- [TASK INSTRUCTIONS] Present the data once more in exactly its original form.

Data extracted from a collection
※
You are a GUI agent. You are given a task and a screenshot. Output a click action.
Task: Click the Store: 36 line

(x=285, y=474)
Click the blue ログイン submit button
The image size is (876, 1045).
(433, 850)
※
- [TASK SOLUTION]
You are a GUI agent. You are given a task and a screenshot. Output a click action.
Task: Click the Store: 36 line

(x=285, y=474)
Click the blue ログイン submit button
The image size is (876, 1045).
(433, 850)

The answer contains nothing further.